[TASK INSTRUCTIONS]
Look through the records below for the line holding "This screenshot has width=529, height=529.". Write it out exactly, with each following line through the line holding "This screenshot has height=182, width=590.".

INPUT section start

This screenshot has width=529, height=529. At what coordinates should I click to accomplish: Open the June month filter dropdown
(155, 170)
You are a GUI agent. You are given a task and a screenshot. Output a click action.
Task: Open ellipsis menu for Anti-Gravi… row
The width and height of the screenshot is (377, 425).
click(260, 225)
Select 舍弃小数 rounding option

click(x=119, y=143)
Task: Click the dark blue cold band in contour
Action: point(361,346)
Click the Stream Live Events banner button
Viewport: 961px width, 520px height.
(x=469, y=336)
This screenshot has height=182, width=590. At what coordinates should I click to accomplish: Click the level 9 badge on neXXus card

INPUT section end
INPUT section start

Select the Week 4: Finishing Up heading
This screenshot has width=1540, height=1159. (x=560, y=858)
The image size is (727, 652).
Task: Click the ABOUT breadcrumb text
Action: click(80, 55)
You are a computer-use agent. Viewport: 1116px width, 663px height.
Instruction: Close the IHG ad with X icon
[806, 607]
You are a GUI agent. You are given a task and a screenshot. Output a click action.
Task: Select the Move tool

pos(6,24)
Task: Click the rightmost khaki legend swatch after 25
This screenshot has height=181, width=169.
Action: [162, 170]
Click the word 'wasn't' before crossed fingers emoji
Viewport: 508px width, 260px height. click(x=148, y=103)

INPUT section end

[RESPONSE AREA]
This screenshot has width=529, height=529. At what coordinates should I click to accomplish: Open the June month filter dropdown
(155, 170)
You are a GUI agent. You are given a task and a screenshot. Output a click action.
Task: Open ellipsis menu for Anti-Gravi… row
The width and height of the screenshot is (377, 425).
click(260, 225)
Select 舍弃小数 rounding option

click(x=119, y=143)
Task: Click the dark blue cold band in contour
Action: point(361,346)
Click the Stream Live Events banner button
Viewport: 961px width, 520px height.
(x=469, y=336)
This screenshot has height=182, width=590. At what coordinates should I click to accomplish: Click the level 9 badge on neXXus card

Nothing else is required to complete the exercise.